→ Instructions for the task: All lines from the opening of the material up to and including the line with "COLUMNA (780, 1157)" should be transcribed exactly, pictures excepted.

→ Provided information:
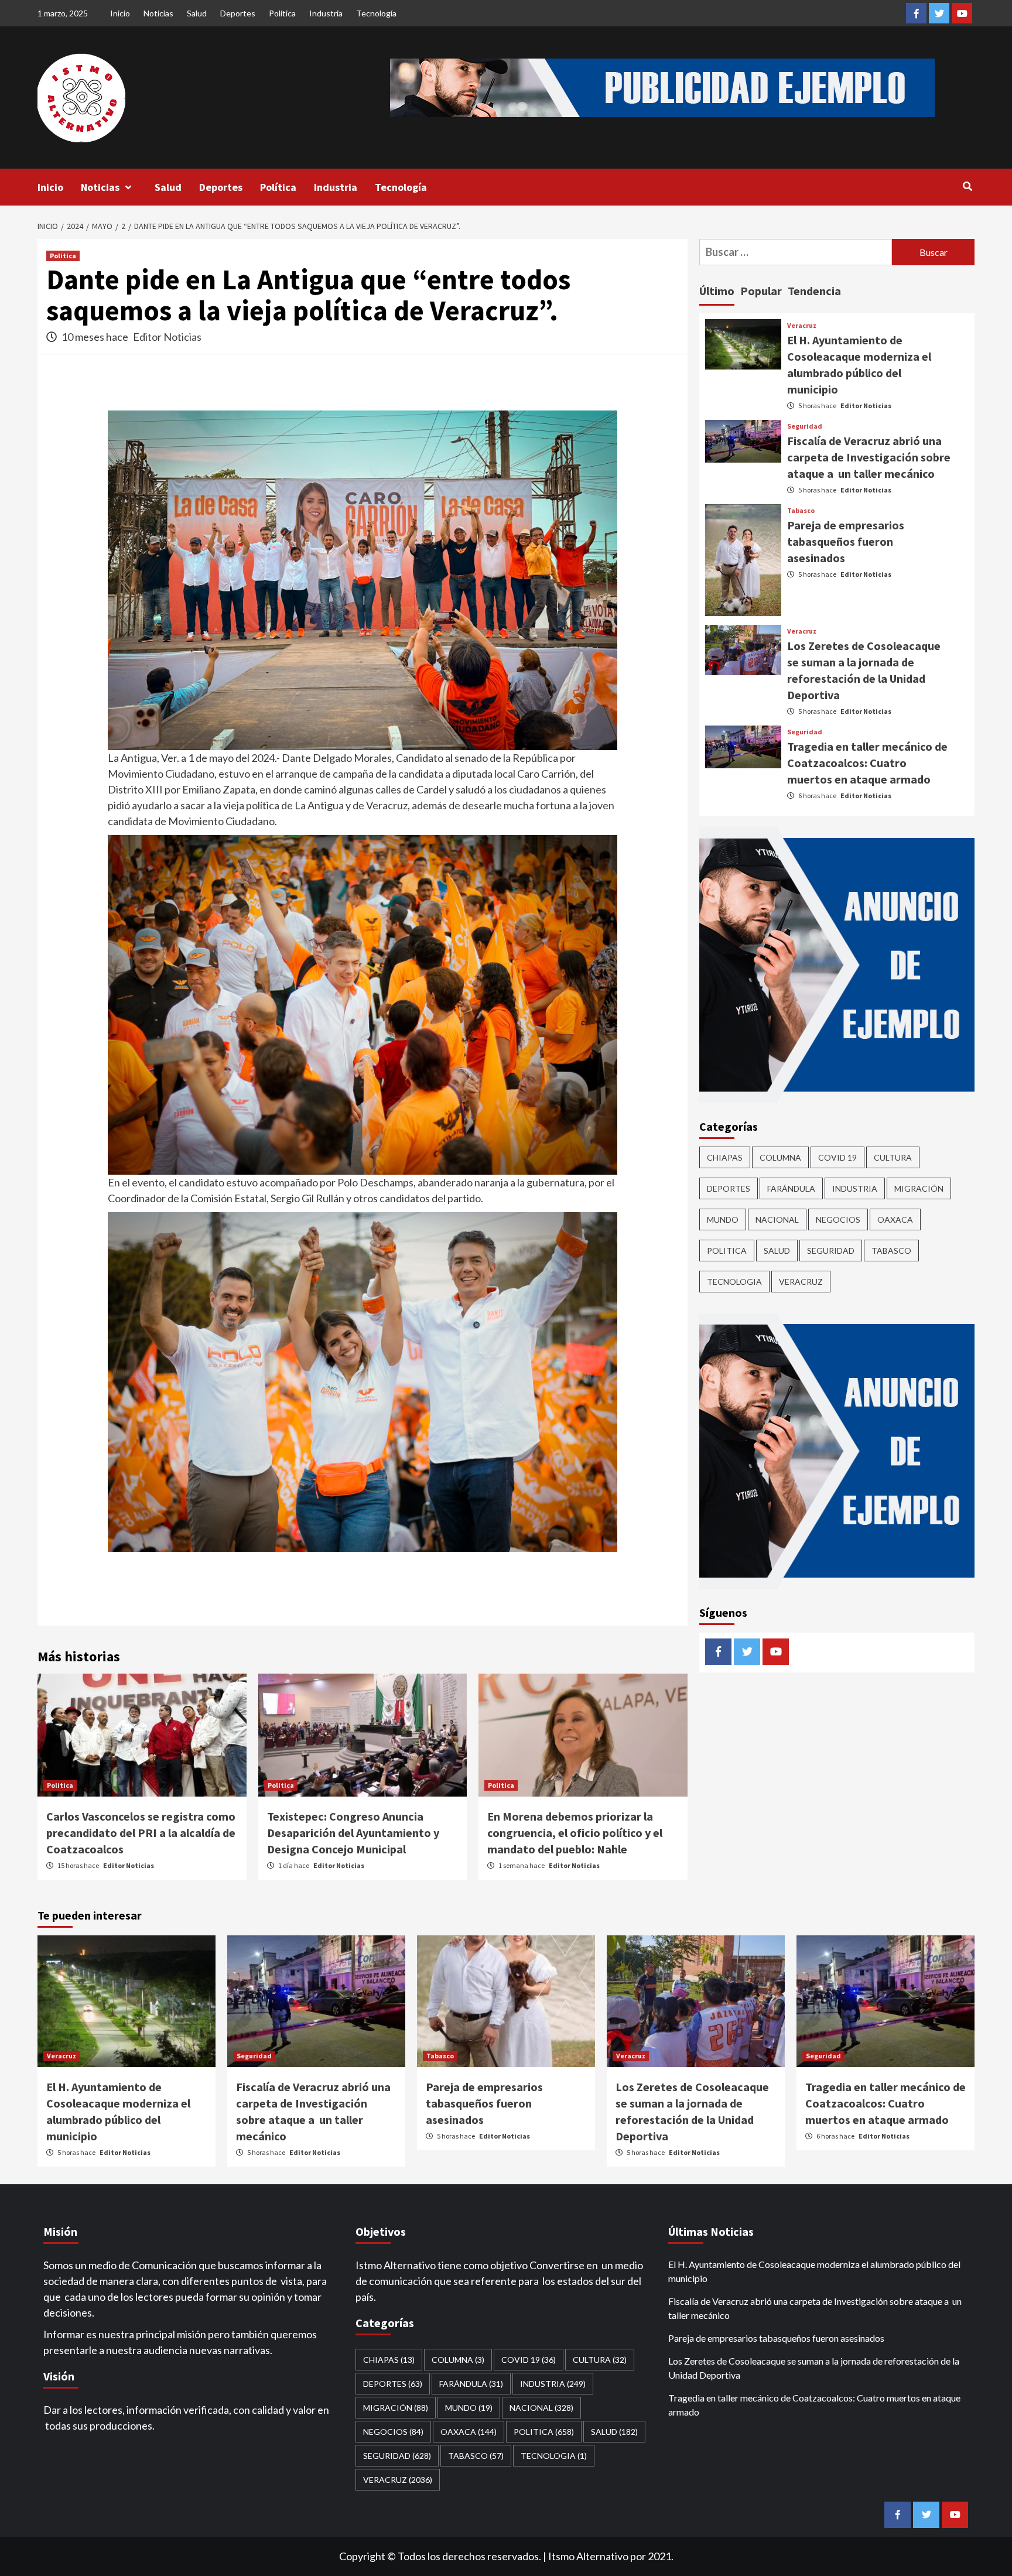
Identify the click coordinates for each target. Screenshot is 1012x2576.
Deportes (237, 13)
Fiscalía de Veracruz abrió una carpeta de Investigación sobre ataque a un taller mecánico (869, 457)
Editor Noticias (167, 336)
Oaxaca (895, 1219)
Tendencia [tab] (814, 290)
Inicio (120, 13)
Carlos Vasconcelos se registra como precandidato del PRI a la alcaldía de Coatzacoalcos (140, 1832)
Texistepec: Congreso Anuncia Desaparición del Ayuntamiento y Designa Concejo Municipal (353, 1832)
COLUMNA (780, 1157)
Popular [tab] (761, 290)
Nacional (777, 1219)
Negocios (838, 1219)
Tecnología (376, 13)
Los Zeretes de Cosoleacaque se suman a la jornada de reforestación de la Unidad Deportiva (813, 2367)
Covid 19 (837, 1157)
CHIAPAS (725, 1157)
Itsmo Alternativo (588, 2556)
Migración (918, 1188)
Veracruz (801, 325)
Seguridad (804, 426)
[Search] (967, 186)
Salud (197, 13)
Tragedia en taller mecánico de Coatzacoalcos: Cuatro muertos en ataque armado (867, 762)
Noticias (158, 13)
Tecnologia (734, 1281)
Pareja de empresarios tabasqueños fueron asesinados (845, 541)
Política (282, 13)
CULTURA (893, 1157)
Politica (63, 255)
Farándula (791, 1188)
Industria (326, 13)
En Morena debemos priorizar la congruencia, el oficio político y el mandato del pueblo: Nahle (574, 1832)
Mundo (723, 1219)
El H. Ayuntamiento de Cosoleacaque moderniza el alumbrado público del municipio (814, 2271)
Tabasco (801, 510)
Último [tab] (716, 290)
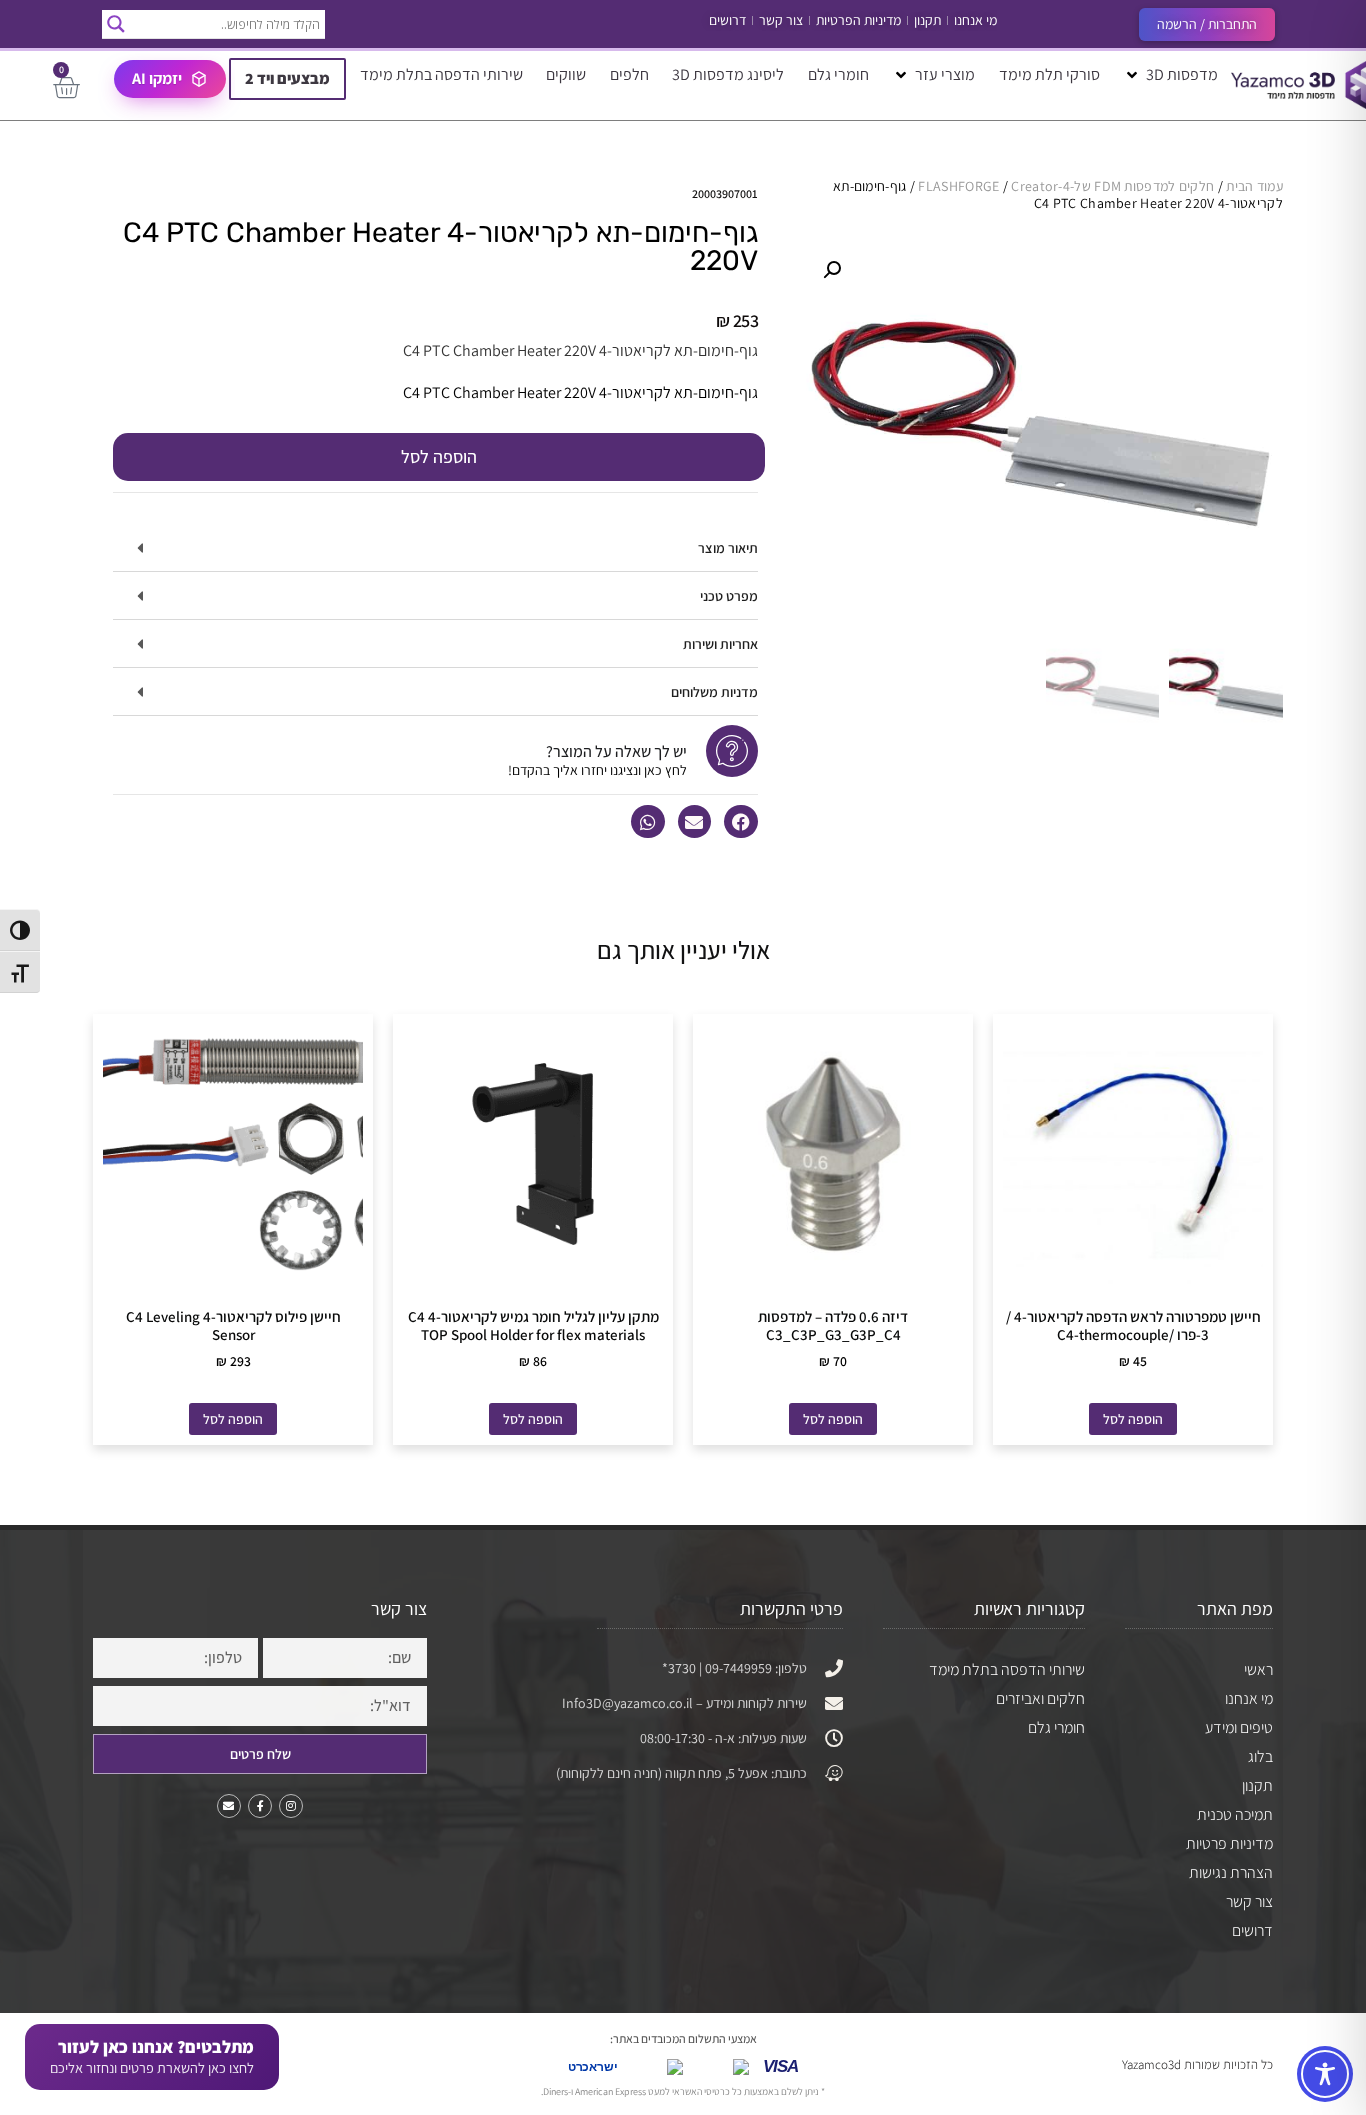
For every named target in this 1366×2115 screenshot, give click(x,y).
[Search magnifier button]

→ Written reply:
Identify the click coordinates for each target. Screenshot is 1012x2576.
Deportes (237, 13)
Fiscalía de Veracruz abrió una carpeta de Investigación sobre ataque a un taller mecánico (869, 457)
Editor Noticias (167, 336)
Oaxaca (895, 1219)
Tendencia [tab] (814, 290)
Inicio (120, 13)
Carlos Vasconcelos se registra como precandidato del PRI a la alcaldía de Coatzacoalcos (140, 1832)
Texistepec: Congreso Anuncia Desaparición del Ayuntamiento y Designa Concejo Municipal (353, 1832)
COLUMNA (780, 1157)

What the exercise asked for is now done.